GLFC Insect Collection
Insect collections are immeasurably important as working libraries for insect identification and diagnostics. Identification is the key to accessing available information in the scientific literature and is made easier by comparison with specimens of confirmed identity in collections like these. Insect collections are also valuable resources for researchers examining insects from across geographical ranges—for example, for genetic studies of specimens of Ips (Coleoptera: Scolytidae).
Researchers involved in biological and biodiversity studies and other research projects deposit voucher specimens in these collection to confirm species identification in relation to a specific research project. Later, if there is any doubt about the identity of the specimens on which the research was based, the voucher specimens can be used to confirm their identity.
The GLFC collection
The Great Lakes Forestry Centre (GLFC) insect collection contains approximately 165 000 specimens. Most of the insects in the collection are from Ontario, but there are also specimens from other Canadian provinces and other countries. Most represent insects found feeding on forest trees and shrubs.
The specimens in the GLFC collection are arranged alphabetically by Family, Genus, and Species rather than systematically. This allows technicians and seasonal staff unfamiliar with insect taxonomy to readily locate species and supplement the collection with new records and specimens. The arrangement also permits experienced workers to quickly access material in unfamiliar families.

### The task
What does the passage on the GLFC insect collection say, starting at "Researchers involved in" and ending at "confirm their identity."? Reproduce that span word for word.

### Data extracts
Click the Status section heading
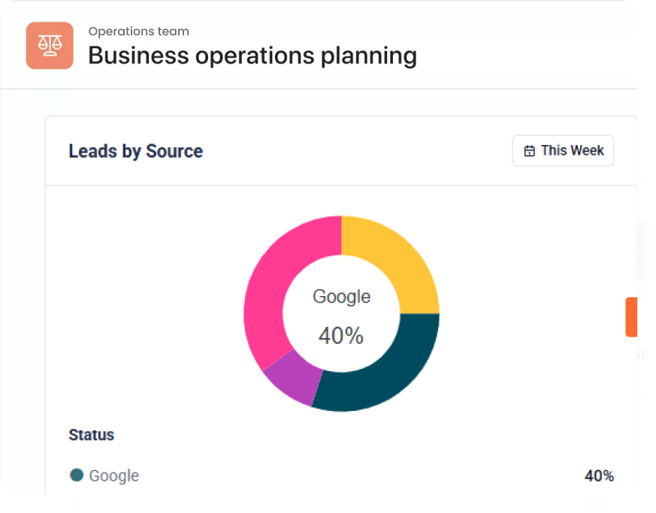Image resolution: width=656 pixels, height=513 pixels. point(91,435)
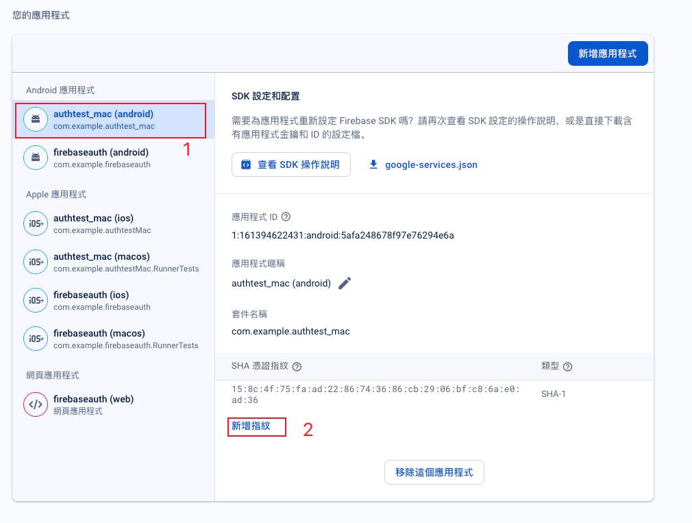Viewport: 692px width, 523px height.
Task: Click the package name com.example.authtest_mac text
Action: click(291, 331)
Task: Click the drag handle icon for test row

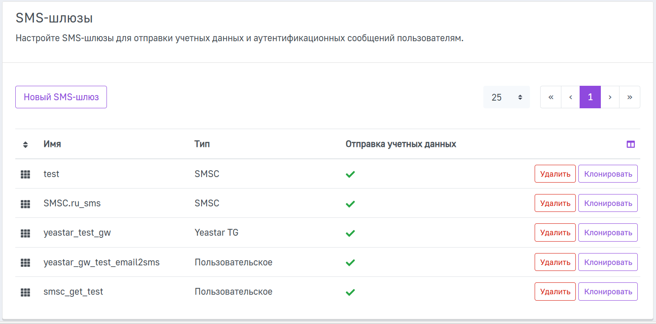Action: point(25,174)
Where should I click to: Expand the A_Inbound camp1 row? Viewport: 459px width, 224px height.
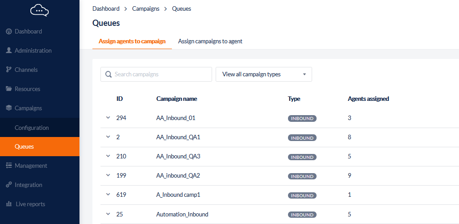click(x=108, y=195)
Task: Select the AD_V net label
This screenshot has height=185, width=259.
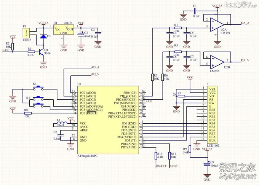Action: (x=95, y=74)
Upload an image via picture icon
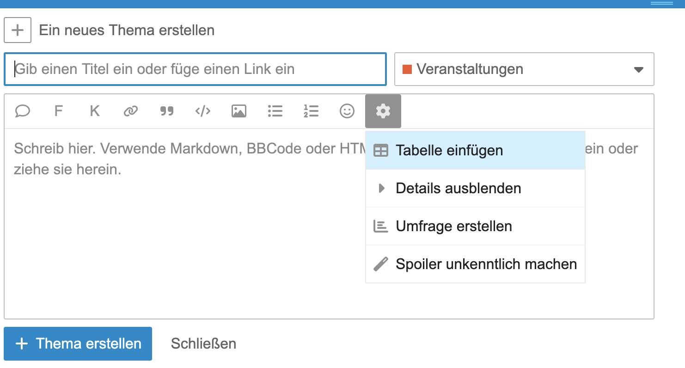685x368 pixels. pyautogui.click(x=239, y=111)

### Result for this task
Researchers involved in biological and biodiversity studies and other research projects deposit voucher specimens in these collection to confirm species identification in relation to a specific research project. Later, if there is any doubt about the identity of the specimens on which the research was based, the voucher specimens can be used to confirm their identity.